6. Partially false. Vitamin A deficiencies can cause blindness, and carrots, and many other vegetables high in vitamin A, do help maintain healthy eyesight, but eating more than the recommended daily allowance won’t improve vision.

7. False. Butter will trap the heat in the skin and prolong the pain.

8. True. It’s rich in vitamins A and C and antioxidants. Flat-leaf works better since it has a stronger flavor.

9. True. Milk contains tryptophan and meltonin, natural sleep aids.

10. False. Drinking alcohol can actually be dangerous in this condition as it decreases blood circulation, which enhances heat loss and impairs shivering.

11. Partially false. The cold and pressure helps, but so does ice and elevating your head.

12. False. It’s a very popular legend among children, but Mikey is alive and well.

13. Partially true. There’s a persistent feeling that anything enjoyable must be bad for health. Cooked meat contains a compound that is carcinogenic, but there is no evidence that links barbecued food to cancer because you couldn’t eat enough to cause DNA damage that is central to cancer development.
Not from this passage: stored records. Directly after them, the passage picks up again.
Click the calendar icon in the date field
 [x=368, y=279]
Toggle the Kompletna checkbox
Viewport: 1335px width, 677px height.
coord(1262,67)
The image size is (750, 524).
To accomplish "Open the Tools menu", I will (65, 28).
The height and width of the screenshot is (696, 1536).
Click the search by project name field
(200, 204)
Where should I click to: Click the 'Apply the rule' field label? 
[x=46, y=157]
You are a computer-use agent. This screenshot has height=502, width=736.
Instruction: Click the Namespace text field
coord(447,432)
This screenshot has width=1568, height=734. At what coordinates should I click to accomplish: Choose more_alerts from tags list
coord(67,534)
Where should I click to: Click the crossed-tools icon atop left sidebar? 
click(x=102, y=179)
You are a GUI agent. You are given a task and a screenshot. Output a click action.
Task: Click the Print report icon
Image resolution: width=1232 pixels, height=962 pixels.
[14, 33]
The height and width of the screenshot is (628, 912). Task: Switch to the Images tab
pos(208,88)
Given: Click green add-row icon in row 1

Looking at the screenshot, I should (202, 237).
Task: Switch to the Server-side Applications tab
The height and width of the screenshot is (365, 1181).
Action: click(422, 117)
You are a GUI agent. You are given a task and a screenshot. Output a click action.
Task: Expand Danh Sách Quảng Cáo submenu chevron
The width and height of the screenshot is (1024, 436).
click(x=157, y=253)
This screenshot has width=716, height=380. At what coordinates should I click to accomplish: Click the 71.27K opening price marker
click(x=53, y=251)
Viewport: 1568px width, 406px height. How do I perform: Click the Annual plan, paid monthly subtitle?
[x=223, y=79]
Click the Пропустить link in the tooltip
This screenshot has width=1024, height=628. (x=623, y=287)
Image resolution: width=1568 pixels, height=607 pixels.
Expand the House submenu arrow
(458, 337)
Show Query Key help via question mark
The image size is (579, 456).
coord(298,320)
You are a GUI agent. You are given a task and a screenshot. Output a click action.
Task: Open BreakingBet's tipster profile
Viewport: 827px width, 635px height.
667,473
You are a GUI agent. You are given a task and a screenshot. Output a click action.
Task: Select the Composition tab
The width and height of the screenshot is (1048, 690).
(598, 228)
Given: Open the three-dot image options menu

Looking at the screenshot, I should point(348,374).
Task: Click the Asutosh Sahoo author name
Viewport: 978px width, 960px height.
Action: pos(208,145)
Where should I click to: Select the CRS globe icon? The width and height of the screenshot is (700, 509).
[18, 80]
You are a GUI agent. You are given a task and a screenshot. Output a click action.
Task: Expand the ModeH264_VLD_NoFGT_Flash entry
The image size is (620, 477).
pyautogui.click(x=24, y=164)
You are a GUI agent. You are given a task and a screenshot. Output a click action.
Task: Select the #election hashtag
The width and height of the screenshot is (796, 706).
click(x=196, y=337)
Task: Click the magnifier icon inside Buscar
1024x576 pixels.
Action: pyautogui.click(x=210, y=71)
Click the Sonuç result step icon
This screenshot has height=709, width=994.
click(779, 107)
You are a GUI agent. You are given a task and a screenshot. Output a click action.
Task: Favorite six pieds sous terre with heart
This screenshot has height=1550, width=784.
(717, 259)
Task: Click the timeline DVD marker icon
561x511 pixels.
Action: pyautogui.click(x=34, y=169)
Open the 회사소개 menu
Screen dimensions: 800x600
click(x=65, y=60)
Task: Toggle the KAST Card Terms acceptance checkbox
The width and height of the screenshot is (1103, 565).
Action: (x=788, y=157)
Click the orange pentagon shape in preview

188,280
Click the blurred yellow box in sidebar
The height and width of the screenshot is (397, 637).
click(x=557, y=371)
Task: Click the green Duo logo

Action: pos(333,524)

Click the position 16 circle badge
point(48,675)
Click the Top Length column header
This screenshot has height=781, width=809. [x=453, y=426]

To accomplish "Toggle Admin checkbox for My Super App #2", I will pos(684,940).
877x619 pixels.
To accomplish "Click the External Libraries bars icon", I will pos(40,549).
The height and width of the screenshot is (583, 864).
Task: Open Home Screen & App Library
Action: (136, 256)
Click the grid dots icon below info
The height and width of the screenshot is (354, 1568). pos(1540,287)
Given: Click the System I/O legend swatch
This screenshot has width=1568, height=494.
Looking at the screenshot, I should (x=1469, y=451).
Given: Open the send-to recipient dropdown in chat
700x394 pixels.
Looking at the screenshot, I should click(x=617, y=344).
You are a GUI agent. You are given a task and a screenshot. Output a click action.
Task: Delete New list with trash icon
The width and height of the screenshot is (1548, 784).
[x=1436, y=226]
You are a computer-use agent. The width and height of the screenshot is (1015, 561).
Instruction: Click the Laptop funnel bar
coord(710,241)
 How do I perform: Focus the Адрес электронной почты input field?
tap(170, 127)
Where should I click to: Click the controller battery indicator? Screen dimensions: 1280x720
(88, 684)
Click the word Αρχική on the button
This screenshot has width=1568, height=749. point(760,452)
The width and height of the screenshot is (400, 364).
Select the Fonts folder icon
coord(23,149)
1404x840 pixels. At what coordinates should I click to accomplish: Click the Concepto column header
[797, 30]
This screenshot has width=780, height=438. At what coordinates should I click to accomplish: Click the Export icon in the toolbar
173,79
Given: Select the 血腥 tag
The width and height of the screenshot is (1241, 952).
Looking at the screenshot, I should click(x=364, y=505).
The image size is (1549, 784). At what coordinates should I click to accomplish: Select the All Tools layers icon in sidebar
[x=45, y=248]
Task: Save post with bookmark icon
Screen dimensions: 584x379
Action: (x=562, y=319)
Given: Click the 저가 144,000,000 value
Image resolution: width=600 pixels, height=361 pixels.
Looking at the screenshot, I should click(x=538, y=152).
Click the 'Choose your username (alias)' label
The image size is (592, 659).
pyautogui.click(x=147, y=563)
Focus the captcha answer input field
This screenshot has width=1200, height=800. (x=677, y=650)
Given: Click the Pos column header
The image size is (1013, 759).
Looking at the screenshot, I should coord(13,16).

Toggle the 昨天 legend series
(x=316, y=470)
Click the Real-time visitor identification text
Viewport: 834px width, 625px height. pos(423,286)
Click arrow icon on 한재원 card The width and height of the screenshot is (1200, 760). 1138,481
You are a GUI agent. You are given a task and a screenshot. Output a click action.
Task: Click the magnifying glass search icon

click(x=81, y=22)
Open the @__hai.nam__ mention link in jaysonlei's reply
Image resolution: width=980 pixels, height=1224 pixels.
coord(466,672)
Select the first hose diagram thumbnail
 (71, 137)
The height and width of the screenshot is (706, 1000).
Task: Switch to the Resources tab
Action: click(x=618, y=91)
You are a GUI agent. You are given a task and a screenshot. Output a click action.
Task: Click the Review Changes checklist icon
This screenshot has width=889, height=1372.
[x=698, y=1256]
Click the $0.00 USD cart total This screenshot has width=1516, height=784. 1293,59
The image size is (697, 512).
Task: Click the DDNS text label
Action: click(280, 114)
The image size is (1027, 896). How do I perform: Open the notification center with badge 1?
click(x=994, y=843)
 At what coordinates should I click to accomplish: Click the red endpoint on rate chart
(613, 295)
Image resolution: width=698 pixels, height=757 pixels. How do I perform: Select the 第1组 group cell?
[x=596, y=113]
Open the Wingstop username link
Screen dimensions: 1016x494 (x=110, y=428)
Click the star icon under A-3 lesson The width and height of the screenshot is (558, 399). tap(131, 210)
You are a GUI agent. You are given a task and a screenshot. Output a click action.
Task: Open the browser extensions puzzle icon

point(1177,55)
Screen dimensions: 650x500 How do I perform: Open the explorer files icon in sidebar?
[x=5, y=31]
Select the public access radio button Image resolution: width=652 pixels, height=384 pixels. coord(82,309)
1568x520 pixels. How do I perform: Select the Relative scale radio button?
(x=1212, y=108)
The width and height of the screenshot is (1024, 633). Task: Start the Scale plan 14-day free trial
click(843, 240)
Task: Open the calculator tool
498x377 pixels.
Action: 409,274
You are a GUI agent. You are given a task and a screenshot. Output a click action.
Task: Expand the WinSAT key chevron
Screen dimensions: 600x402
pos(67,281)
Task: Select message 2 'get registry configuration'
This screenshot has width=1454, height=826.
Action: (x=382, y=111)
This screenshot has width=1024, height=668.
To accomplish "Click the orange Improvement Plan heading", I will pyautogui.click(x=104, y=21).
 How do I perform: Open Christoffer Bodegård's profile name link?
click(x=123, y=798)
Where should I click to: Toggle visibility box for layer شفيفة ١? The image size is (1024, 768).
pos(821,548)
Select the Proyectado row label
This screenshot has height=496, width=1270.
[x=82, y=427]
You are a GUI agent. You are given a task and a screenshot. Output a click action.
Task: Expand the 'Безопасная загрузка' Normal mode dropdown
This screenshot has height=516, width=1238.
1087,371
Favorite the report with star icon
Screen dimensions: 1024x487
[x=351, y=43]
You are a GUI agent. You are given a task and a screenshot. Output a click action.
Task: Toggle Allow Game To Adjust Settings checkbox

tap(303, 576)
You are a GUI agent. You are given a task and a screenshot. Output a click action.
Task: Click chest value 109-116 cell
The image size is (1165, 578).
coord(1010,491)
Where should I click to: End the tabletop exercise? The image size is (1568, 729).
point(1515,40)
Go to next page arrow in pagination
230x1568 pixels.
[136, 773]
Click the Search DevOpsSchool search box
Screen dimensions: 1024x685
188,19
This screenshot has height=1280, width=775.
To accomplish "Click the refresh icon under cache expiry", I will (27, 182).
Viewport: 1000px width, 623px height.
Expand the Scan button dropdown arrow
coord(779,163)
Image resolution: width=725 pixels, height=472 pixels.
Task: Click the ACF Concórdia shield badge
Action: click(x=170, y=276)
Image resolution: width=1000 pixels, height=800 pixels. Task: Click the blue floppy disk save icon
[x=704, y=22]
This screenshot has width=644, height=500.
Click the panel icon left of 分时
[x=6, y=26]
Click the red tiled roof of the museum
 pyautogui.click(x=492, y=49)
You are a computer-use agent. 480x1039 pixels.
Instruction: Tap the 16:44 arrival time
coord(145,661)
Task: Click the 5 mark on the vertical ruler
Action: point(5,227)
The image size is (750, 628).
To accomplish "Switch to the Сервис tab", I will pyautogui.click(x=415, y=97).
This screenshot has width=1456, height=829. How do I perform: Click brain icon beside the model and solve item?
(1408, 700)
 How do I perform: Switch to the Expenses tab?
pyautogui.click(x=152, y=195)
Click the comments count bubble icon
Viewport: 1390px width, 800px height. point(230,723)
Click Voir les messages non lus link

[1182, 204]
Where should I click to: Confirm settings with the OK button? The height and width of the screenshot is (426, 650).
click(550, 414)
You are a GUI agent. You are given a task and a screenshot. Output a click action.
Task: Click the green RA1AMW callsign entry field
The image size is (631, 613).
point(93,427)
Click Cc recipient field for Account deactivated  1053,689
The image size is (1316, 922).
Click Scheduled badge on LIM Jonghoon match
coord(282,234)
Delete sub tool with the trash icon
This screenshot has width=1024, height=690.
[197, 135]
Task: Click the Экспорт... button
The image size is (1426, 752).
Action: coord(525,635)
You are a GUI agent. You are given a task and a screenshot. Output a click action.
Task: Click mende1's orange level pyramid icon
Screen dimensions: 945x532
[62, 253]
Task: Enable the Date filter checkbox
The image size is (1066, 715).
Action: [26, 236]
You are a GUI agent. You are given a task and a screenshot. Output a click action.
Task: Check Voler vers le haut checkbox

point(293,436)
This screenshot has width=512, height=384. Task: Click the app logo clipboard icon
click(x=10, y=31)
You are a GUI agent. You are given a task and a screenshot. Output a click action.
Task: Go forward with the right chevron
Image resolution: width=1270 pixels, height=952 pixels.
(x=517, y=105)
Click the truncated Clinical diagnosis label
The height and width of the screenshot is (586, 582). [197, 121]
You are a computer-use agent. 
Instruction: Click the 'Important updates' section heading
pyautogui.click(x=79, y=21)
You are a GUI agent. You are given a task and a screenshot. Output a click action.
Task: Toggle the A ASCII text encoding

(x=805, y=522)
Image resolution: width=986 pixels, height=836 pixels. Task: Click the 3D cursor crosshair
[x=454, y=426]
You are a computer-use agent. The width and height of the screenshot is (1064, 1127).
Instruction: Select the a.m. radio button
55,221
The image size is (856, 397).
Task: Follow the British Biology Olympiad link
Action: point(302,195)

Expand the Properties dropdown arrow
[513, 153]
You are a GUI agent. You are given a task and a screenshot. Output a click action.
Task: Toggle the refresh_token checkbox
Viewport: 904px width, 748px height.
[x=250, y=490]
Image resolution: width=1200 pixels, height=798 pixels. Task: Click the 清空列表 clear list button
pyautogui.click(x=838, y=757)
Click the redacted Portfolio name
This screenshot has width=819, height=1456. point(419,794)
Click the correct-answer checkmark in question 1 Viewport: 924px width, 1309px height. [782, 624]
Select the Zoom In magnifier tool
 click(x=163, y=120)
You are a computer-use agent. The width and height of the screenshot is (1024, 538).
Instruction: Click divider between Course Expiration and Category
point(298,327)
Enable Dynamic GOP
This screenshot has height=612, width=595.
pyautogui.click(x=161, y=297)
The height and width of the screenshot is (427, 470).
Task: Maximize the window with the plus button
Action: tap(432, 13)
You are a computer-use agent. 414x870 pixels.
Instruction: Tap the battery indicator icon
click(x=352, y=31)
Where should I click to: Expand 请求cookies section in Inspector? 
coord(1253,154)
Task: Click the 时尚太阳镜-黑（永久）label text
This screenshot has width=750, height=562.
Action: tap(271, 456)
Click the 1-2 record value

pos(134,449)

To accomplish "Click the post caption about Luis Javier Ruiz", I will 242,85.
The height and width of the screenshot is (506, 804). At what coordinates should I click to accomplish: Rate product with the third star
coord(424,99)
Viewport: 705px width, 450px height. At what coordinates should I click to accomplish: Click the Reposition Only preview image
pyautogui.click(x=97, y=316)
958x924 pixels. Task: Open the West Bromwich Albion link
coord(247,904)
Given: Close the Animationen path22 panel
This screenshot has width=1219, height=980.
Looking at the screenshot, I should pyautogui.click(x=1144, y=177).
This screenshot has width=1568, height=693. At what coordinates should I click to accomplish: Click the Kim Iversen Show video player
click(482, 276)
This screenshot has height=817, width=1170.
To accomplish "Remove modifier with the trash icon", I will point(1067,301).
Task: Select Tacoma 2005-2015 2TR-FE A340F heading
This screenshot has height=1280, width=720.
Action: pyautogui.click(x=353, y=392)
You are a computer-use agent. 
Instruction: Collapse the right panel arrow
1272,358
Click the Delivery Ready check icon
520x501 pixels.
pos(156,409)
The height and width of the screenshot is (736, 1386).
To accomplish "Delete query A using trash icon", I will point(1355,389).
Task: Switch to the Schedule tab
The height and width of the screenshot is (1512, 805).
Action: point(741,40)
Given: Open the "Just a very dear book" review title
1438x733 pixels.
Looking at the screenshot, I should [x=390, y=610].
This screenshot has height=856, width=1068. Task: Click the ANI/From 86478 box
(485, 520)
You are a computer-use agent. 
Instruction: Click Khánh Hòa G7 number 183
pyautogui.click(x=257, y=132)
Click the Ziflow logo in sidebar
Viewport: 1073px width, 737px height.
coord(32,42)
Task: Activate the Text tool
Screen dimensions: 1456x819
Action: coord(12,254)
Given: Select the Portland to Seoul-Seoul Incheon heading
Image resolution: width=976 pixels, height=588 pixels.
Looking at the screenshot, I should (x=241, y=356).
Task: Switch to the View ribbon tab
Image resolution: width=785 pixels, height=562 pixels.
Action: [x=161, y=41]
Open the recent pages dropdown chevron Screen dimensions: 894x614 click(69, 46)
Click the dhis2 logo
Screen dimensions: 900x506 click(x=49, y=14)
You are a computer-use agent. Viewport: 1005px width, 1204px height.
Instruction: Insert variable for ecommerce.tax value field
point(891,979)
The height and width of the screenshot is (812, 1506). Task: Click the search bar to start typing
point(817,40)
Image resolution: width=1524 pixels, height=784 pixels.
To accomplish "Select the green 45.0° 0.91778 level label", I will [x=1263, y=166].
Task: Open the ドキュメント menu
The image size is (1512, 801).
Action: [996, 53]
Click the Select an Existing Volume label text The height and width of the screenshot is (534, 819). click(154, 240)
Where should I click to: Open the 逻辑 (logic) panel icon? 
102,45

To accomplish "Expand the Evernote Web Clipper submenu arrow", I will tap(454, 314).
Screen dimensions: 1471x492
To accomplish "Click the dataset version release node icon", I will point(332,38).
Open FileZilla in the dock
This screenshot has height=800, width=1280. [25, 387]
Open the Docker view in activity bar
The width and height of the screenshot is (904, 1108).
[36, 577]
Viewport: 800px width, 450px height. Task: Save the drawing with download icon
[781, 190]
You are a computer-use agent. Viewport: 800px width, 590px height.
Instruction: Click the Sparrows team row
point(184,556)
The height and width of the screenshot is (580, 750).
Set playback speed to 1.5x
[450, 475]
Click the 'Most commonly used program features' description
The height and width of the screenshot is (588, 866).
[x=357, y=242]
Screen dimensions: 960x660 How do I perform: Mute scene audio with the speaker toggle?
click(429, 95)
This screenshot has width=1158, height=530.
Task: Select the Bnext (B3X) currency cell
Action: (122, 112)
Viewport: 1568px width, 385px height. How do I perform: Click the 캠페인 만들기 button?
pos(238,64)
To reduce the carcinogens, marinate the food before grilling.

14. False. Cutting all fat from your diet can damage your health. Exercise combined with a balanced diet is more likely to reap rewards in the long run.

15. False. They are low in fat. There is 1/2 gram of fat and 95 calories in a banana.

16. False. This could be because of the fact that eating fast is thought to make you less full than if you eat slowly.